### [AIM OF THE EXERCISE]
Output each line of the data below verbatim, keeping every character and the original line order.

== DATASET EXCERPTS ==

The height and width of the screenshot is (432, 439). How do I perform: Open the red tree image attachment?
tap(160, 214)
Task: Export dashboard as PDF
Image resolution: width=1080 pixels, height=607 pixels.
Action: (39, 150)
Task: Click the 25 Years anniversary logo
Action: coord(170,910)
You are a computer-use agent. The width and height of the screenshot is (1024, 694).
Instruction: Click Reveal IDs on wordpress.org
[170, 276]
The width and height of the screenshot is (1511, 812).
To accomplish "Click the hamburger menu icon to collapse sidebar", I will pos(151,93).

===

### [EXERCISE ANSWER]
The height and width of the screenshot is (432, 439). How do I perform: Open the red tree image attachment?
tap(160, 214)
Task: Export dashboard as PDF
Image resolution: width=1080 pixels, height=607 pixels.
Action: (39, 150)
Task: Click the 25 Years anniversary logo
Action: coord(170,910)
You are a computer-use agent. The width and height of the screenshot is (1024, 694).
Instruction: Click Reveal IDs on wordpress.org
[170, 276]
The width and height of the screenshot is (1511, 812).
To accomplish "Click the hamburger menu icon to collapse sidebar", I will pos(151,93).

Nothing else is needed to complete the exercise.